Problem to work on ->
Lines from the one containing "1305x846 pixels." to the end of the entries below must be reproduced exactly, with both end lines kept and no other line added.

Stored items:
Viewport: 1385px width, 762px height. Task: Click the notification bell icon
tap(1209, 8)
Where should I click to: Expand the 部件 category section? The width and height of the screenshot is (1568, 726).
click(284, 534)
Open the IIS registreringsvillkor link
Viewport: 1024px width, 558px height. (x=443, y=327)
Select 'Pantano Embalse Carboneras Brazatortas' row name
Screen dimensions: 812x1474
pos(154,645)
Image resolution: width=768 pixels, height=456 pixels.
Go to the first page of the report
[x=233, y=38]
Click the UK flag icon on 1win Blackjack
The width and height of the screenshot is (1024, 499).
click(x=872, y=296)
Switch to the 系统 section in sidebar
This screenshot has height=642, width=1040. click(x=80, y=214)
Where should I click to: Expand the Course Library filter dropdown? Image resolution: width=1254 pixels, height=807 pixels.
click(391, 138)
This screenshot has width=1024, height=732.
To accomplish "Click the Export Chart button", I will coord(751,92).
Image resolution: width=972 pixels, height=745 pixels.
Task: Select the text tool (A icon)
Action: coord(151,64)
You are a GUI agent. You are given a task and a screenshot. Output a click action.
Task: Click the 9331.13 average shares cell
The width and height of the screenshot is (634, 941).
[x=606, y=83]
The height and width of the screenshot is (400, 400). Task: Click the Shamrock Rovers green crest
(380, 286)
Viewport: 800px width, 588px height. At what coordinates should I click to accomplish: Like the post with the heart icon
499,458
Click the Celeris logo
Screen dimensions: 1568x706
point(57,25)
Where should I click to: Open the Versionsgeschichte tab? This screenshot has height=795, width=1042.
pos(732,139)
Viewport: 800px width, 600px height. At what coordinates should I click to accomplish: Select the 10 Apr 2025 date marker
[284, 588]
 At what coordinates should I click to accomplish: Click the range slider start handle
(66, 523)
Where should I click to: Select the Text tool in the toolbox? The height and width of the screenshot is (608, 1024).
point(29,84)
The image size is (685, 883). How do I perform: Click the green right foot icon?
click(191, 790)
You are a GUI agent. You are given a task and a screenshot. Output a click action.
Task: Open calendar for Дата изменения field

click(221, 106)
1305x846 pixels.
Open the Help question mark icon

Answer to this exercise ->
1305x846 pixels.
Open the Help question mark icon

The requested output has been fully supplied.